The American rock band Dave Matthews Band has released 10 studio albums, 85 live albums, three compilation albums, eight video albums, two extended plays, 36 singles (including one as a featured artist), and 21 music videos. DMB has sold over 30 million albums in the United States.

After signing with RCA Records, Dave Matthews Band released its debut studio album, Under the Table and Dreaming (1994). In the United States, the album peaked at number 11 on the Billboard 200 and was certified six times platinum by the Recording Industry Association of America (RIAA). The group's next studio album, Crash (1996), peaked at number two on the Billboard 200 and was certified seven times platinum by the RIAA. Before These Crowded Streets (1998) reached number one on the Billboard 200 and was certified four times platinum by the RIAA; the band's single "Crush", which became the band's first entry on the US Billboard Hot 100, appeared on that album.
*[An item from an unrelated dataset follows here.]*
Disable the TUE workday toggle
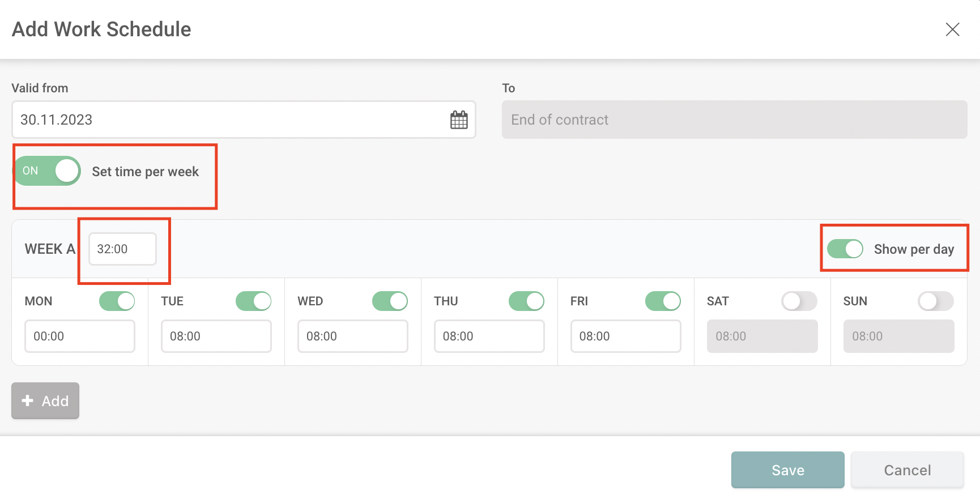This screenshot has width=980, height=503. tap(254, 301)
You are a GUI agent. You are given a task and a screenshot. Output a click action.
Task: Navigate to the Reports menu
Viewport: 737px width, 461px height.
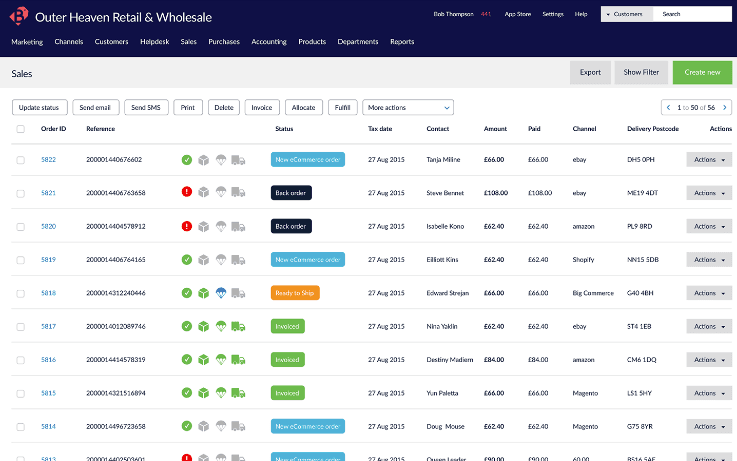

Before These Crowded Streets was followed by Everyday (2001) (which debuted at number one on the Billboard 200, was certified three times platinum by the RIAA, and featured the band's first top 40 hit, "The Space Between"), Busted Stuff (2002) (which reached number one on the Billboard 200, was certified two times platinum by the RIAA and included another Top 40 hit, "Where Are You Going"), Stand Up (which reached number one, was certified platinum, and contained the band's most successful single to date, "American Baby"), Big Whiskey and the GrooGrux King (which debuted at number one and was certified platinum by the RIAA), Away from the World (2012), and Come Tomorrow (2018).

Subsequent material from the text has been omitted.